La prima riflessione sulla Provvidenza che incontriamo nel romanzo è invece affidata a fra Cristoforo:
dopo il tempestoso colloquio con don Rodrigo, mentre lascia il suo palazzo, il cappuccino viene
avvicinato da un anziano servitore che promette di raggiungerlo in convento per rivelargli importanti
segreti.

Ecco un filo, - pensava, - un filo che la provvidenza mi mette nelle mani. E in quella casa medesima! E
senza ch'io sognassi neppure di cercarlo! (cap. VI, pag. 121)

È davvero un filo della Provvidenza? Il seguito della storia sembra smentirlo, perché l’avviso del
servitore (che i bravi intendono rapire Lucia) arriverebbe troppo tardi: i bravi riuscirebbero a rapire la
ragazza se i due promessi non tentassero il matrimonio di sorpresa.
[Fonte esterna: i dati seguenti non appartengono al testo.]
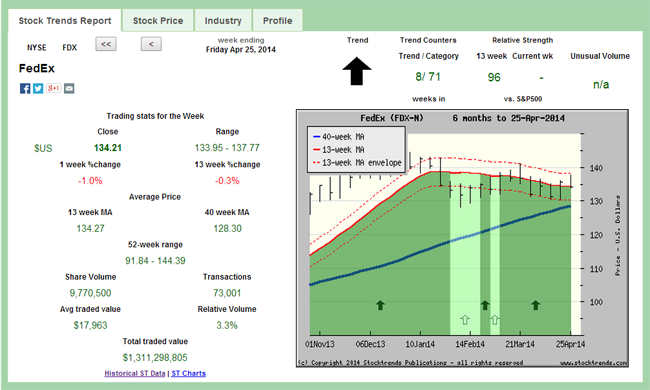
Task: Open ST Charts link
Action: 189,373
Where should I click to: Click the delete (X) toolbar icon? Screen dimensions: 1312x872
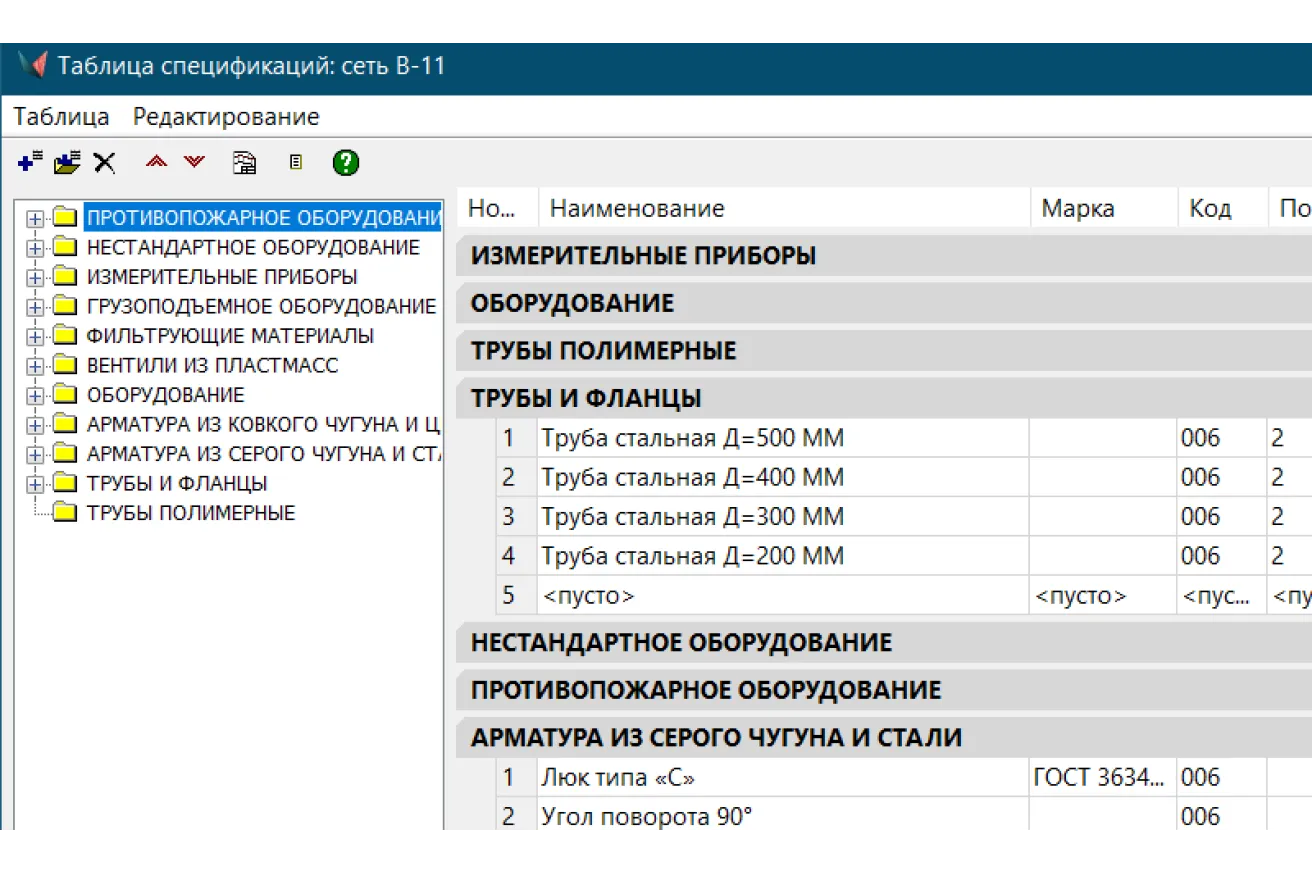pyautogui.click(x=104, y=161)
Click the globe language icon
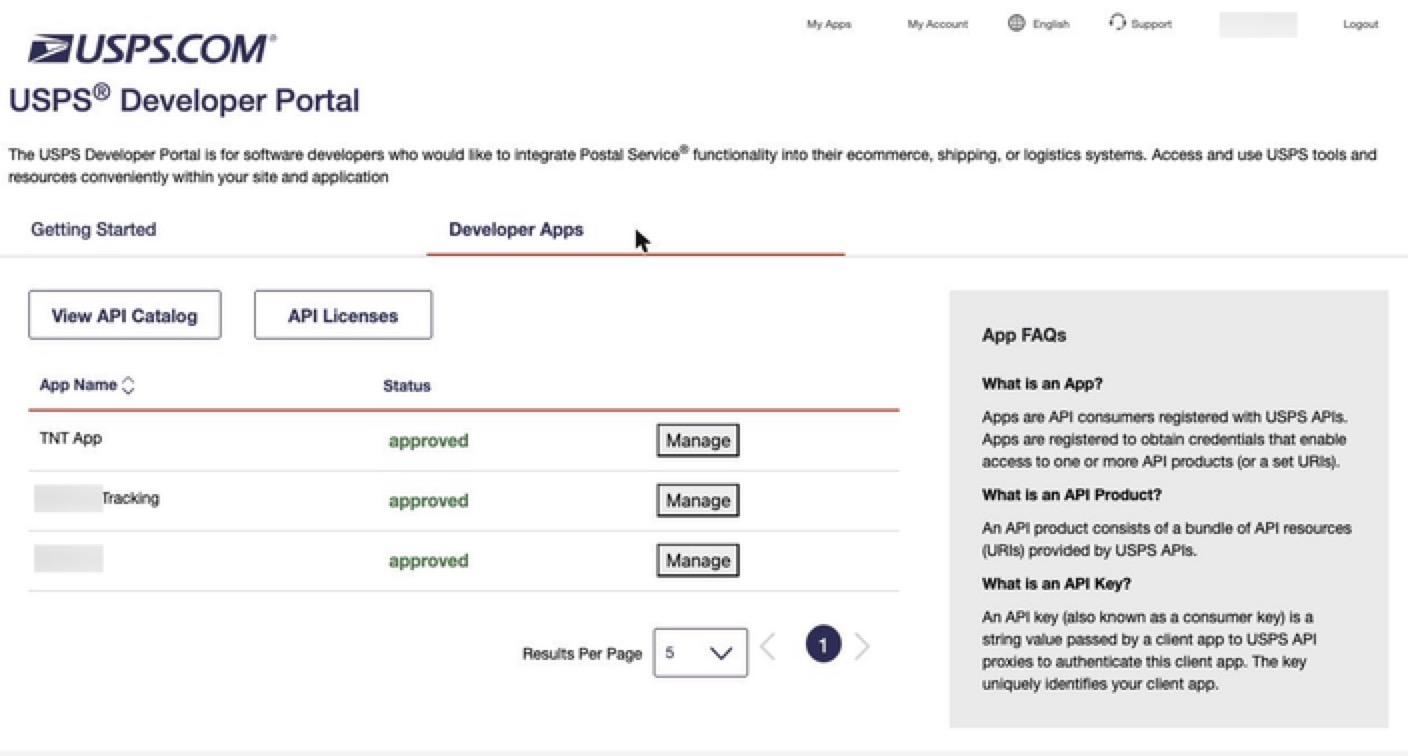 coord(1016,23)
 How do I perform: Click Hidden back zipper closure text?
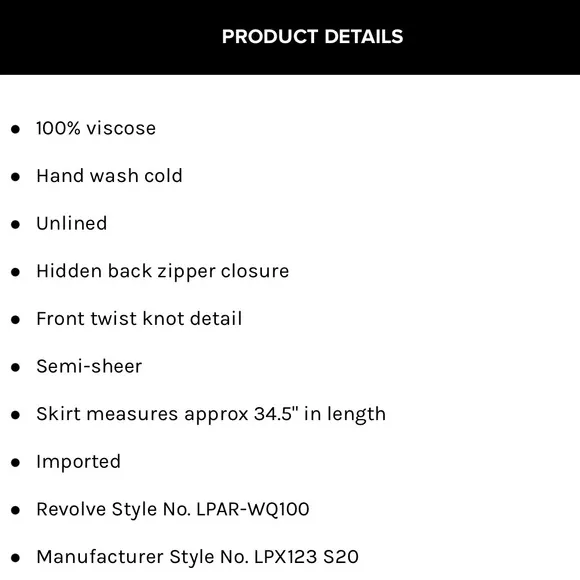[163, 271]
La provvidenza protagonista segreta

Le parole dei personaggi lasciano emergere quindi una visione ingenua della Provvidenza, che a volte
coincide con il caso, a volte con i propri desideri.

Il personaggio che avrebbe l’autorevolezza e la preparazione teologica per affrontare seriamente il


discorso, e cioè Federigo Borromeo, non usa mai la parola “provvidenza”, così come il narratore Manzoni
(salvo quando assume il punto di vista dei suoi personaggi).

La Provvidenza dunque c’è, secondo Manzoni, ma si manifesta in modi misteriosi, imprevedibili e spesso
non compresi dagli uomini.
Di fronte a questo mistero, la scelta di Manzoni è un rispettoso silenzio.